Un monument aux morts, une croix centrale, quelques vieux tombeaux en décrépitude, deux chapelles familiales résumeraient l’endroit s’il n’abritait en plus la sépulture d’un des grands comédiens du XXè siècle.
Au fond, à droite, se trouve en effet, enfouie sous le lierre, la tombe d’ Alain Cuny (1908-1994). Serviteur des grands textes, il imposa sa stature et sa voix (l’écouter dire Artaud ou Claudel pour comprendre ce qu’est l’aristocratique soumission du comédien) au théâtre comme au cinéma (avec un éclectisme allant des Visiteurs du soir et La dolce vita à Emmanuelle, et cette belle sentence à propos de ce dernier film : J’ai tourné Emmanuelle pour me débarrasser de l’estime des gens que je n’estimais pas.

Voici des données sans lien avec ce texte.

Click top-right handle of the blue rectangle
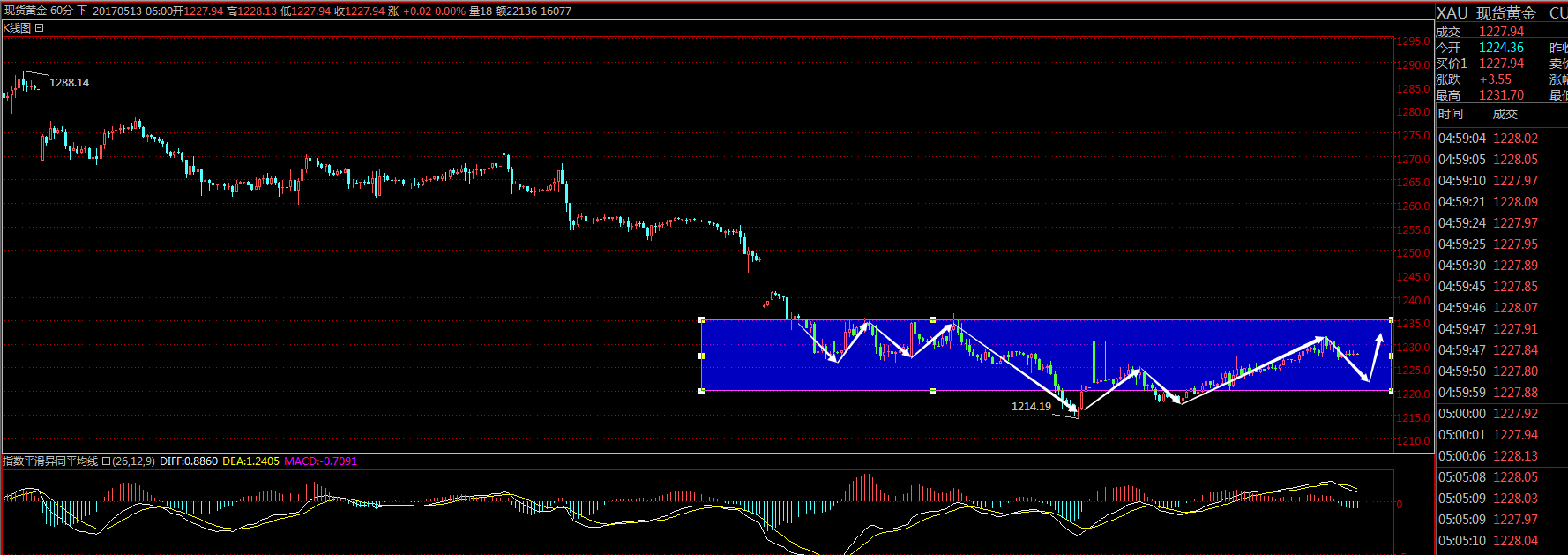The width and height of the screenshot is (1568, 555). tap(1392, 320)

L’homme avait du caractère, en témoigne la gifle qu’il adressa à Dario Moreno au Festival de Cannes 1960 (il reprochait au chanteur de n’être qu’un pitre et un poisson visqueux alors qu’on venait de conspuer le film d’Antonioni, L’avventura) dont il fut aussitôt exclu, et de l’énergie (il devint réalisateur à plus de quatre-vingts ans en signant L’Annonce faite à Marie, ultime hommage à Claudel). Il acheva ses jours dans sa maison de Civry-la-Forêt.
Ne pas quitter la région sans aller jusqu’au village voisin d’Orvilliers où repose le président de la République Georges Pompidou.